▶ _TASK BRIEF_: The required answer is an exact copy of every entry underneath.
##### RECORDS
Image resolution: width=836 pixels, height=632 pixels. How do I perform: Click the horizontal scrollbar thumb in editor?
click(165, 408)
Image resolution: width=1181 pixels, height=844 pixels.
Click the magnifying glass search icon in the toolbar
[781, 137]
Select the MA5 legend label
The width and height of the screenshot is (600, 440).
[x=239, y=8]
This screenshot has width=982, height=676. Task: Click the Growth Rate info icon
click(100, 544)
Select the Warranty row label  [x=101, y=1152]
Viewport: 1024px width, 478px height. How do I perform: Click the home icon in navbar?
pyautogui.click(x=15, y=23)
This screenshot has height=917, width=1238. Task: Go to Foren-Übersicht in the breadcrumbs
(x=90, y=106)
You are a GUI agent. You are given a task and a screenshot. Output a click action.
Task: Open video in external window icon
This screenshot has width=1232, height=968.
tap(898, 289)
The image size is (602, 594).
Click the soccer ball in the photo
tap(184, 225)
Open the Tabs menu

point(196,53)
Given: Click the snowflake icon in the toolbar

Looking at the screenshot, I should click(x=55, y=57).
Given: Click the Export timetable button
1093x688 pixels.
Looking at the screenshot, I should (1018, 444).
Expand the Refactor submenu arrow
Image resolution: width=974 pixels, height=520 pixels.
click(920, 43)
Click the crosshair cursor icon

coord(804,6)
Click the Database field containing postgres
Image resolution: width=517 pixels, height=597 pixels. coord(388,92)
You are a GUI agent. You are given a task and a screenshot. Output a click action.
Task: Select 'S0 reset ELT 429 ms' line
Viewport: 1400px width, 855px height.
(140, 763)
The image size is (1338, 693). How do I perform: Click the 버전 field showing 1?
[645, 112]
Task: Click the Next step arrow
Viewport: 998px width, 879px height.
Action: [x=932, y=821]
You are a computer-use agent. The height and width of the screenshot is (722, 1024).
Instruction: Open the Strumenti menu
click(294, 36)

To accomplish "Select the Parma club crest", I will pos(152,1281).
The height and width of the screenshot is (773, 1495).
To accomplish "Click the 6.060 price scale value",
##########
▶ _SOLUTION_:
Image resolution: width=836 pixels, height=632 pixels. How do I perform: Click the horizontal scrollbar thumb in editor?
click(165, 408)
Image resolution: width=1181 pixels, height=844 pixels.
Click the magnifying glass search icon in the toolbar
[781, 137]
Select the MA5 legend label
The width and height of the screenshot is (600, 440).
[x=239, y=8]
This screenshot has width=982, height=676. Task: Click the Growth Rate info icon
click(100, 544)
Select the Warranty row label  [x=101, y=1152]
Viewport: 1024px width, 478px height. How do I perform: Click the home icon in navbar?
pyautogui.click(x=15, y=23)
This screenshot has height=917, width=1238. Task: Go to Foren-Übersicht in the breadcrumbs
(x=90, y=106)
You are a GUI agent. You are given a task and a screenshot. Output a click action.
Task: Open video in external window icon
This screenshot has width=1232, height=968.
tap(898, 289)
The image size is (602, 594).
Click the soccer ball in the photo
tap(184, 225)
Open the Tabs menu

point(196,53)
Given: Click the snowflake icon in the toolbar

Looking at the screenshot, I should click(x=55, y=57).
Given: Click the Export timetable button
1093x688 pixels.
Looking at the screenshot, I should (1018, 444).
Expand the Refactor submenu arrow
Image resolution: width=974 pixels, height=520 pixels.
click(920, 43)
Click the crosshair cursor icon

coord(804,6)
Click the Database field containing postgres
Image resolution: width=517 pixels, height=597 pixels. coord(388,92)
You are a GUI agent. You are given a task and a screenshot. Output a click action.
Task: Select 'S0 reset ELT 429 ms' line
Viewport: 1400px width, 855px height.
(140, 763)
The image size is (1338, 693). How do I perform: Click the 버전 field showing 1?
[645, 112]
Task: Click the Next step arrow
Viewport: 998px width, 879px height.
Action: [x=932, y=821]
You are a computer-use agent. The height and width of the screenshot is (722, 1024).
Instruction: Open the Strumenti menu
click(294, 36)

To accomplish "Select the Parma club crest", I will pos(152,1281).
The height and width of the screenshot is (773, 1495).
To accomplish "Click the 6.060 price scale value",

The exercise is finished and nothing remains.